I had a chance to talk to the professor who set up these sessions and he kindly took the time to listen to my situation.  I asked him why my scans didn’t show anything and he said he believed that my situation is more complex and that just as pain is multi-modal, he believes that the damage in my brain is wide spread and more “fibre” based.  Dr. F is part of the research team that is creating these amazing magnetic x rays that have the capability to detect the complexities of conditions like mine… and it’s all happening right here in Winnipeg.  Again, I must say, who would have known?  I was in a building where there are magnets a billion times more powerful than that of the magnetic pull of the Earth.  

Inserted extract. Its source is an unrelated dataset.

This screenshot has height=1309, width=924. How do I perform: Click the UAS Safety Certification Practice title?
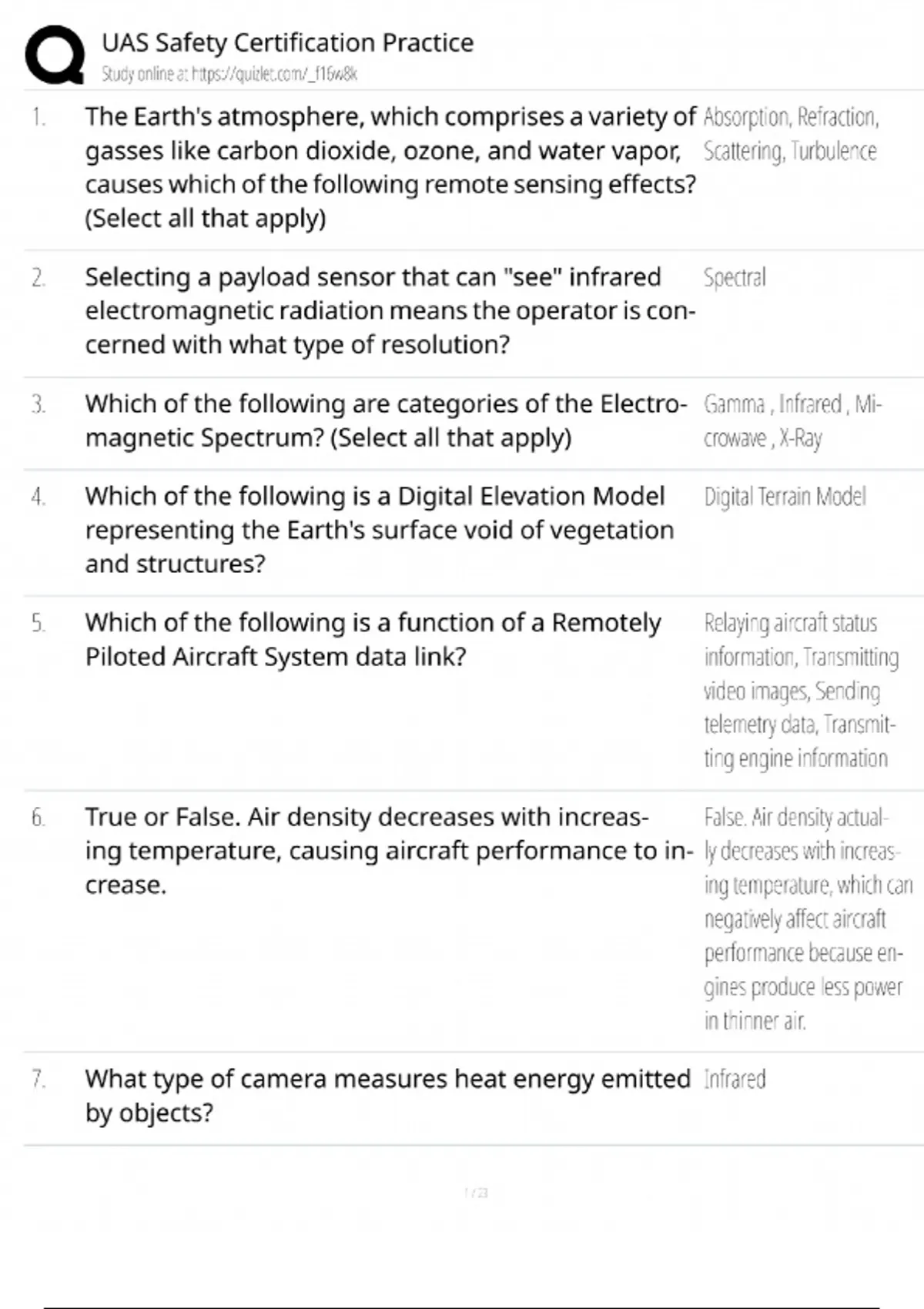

And yet, as I marveled at the ingenuity of man, I felt a nagging pull deep down in the pit of my stomach.  It was the very same feeling I had as a child watching Jurassic Park for the first time, discovering in horror what happens when mankind struts arrogantly in the face of nature.  It is the same with our dear Dr. Frankenstein, Mary Shelley’s tortured scientist.  Can we really be sure that our best intentions are just that?  Is that our fatal flaw, our arrogance in the fact that we can, our blatant disregard for whether we should?  Should we even try to battle nature and the diseases that she has chosen in order to somehow regain balance on this dying Earth?  I need to find out more about the  ethics around this whole thing.  For some reason, I feel like stem cell research could be the key in curing auto-immune diseases like Lupus, but I don’t know enough about it to make a comment on it ethically or scientifically.  It is my hope that one day our medical system and society will be one that is preventative and holistic in it’s essence and that the reactive battle that we are waging will have a smaller part to play… but I am a dreamer, my friends.  An idealist dreamer with a screwed up brain.  Who would ever listen to me?